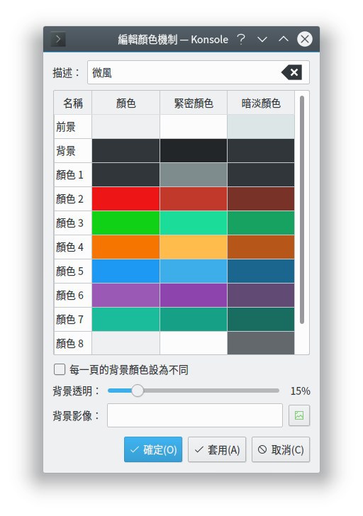Click the 暗淡顏色 column header

(x=261, y=103)
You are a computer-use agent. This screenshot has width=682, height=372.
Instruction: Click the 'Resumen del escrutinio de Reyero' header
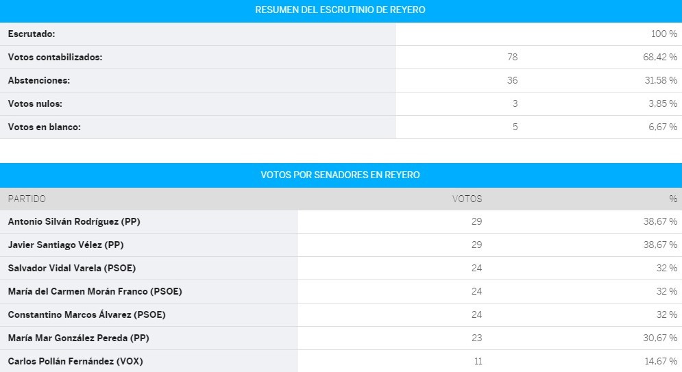coord(340,10)
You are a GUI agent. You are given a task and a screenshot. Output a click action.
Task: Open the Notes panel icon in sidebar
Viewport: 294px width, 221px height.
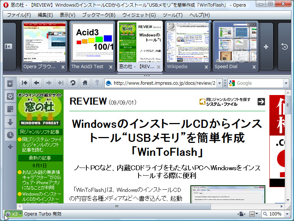click(10, 109)
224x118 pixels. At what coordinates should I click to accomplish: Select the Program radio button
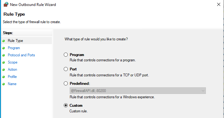click(x=66, y=54)
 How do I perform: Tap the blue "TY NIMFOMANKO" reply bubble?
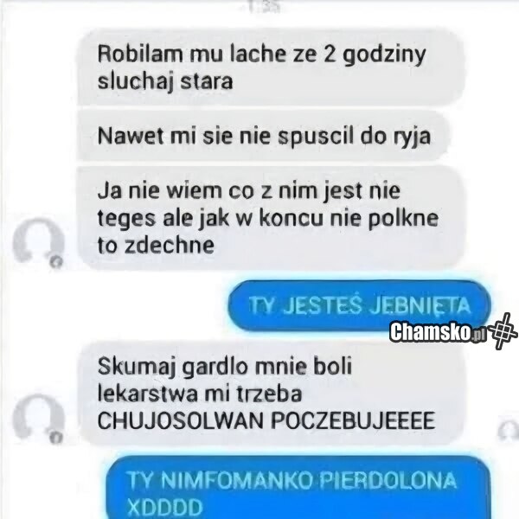298,488

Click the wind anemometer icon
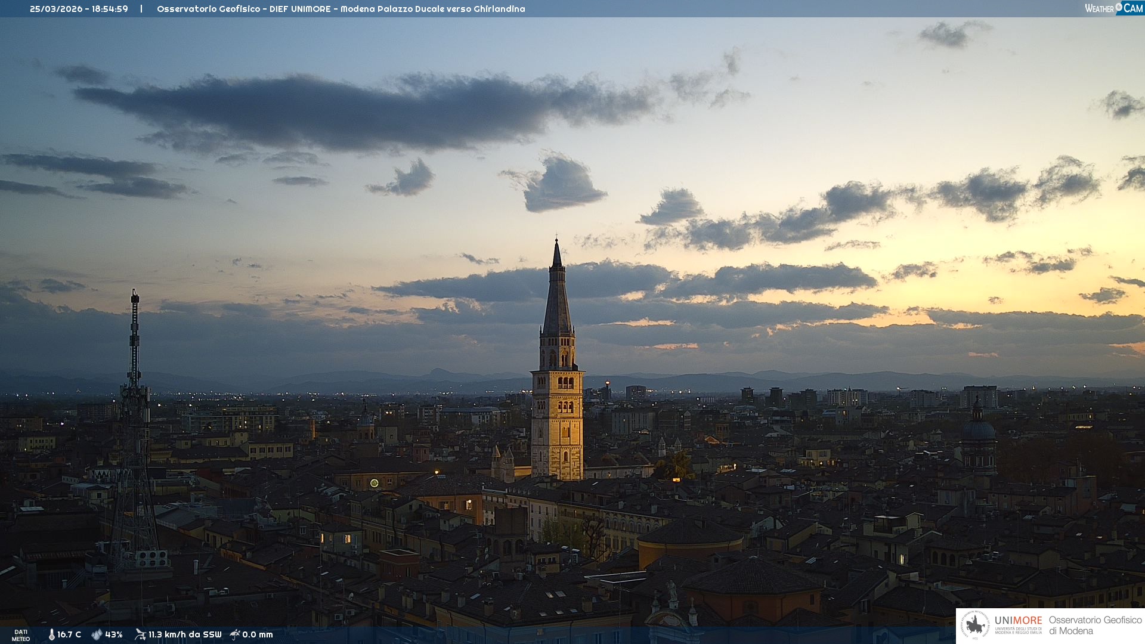140,634
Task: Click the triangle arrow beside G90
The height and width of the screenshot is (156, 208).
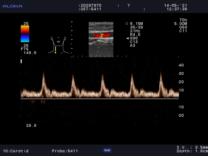Action: (127, 38)
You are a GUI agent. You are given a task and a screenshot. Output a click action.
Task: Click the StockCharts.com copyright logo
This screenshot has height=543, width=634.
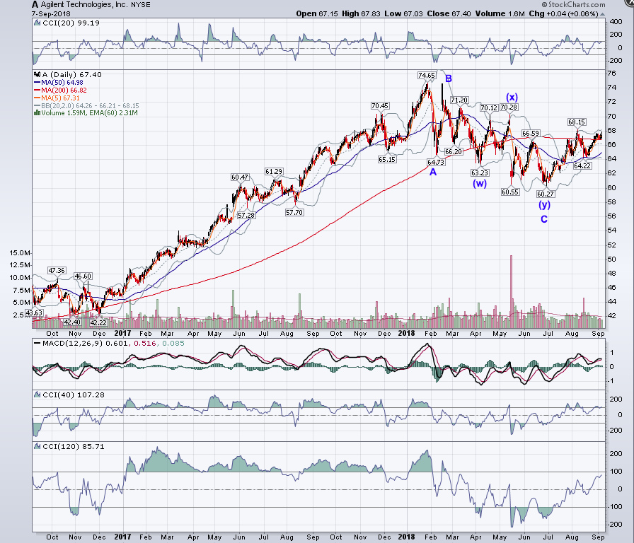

* _Given problem_
Print the records above line for line, without the pictures.

* _Result below_
Click the 暗淡顏色 column header

(x=261, y=103)
You are a computer-use agent. This screenshot has width=682, height=372.
Instruction: Click the 'Resumen del escrutinio de Reyero' header
coord(340,10)
You are a GUI agent. You are given a task and a screenshot. Output a click action.
Task: Open the Notes panel icon in sidebar
Viewport: 294px width, 221px height.
click(10, 109)
224x118 pixels. At what coordinates should I click to accomplish: Select the Program radio button
click(x=66, y=54)
 How do I perform: Tap the blue "TY NIMFOMANKO" reply bubble?
298,488

Click the wind anemometer icon
140,634
Task: Click the triangle arrow beside G90
The height and width of the screenshot is (156, 208).
Action: (127, 38)
You are a GUI agent. You are given a task and a screenshot. Output a click action.
Task: Click the StockCharts.com copyright logo
This screenshot has height=543, width=634.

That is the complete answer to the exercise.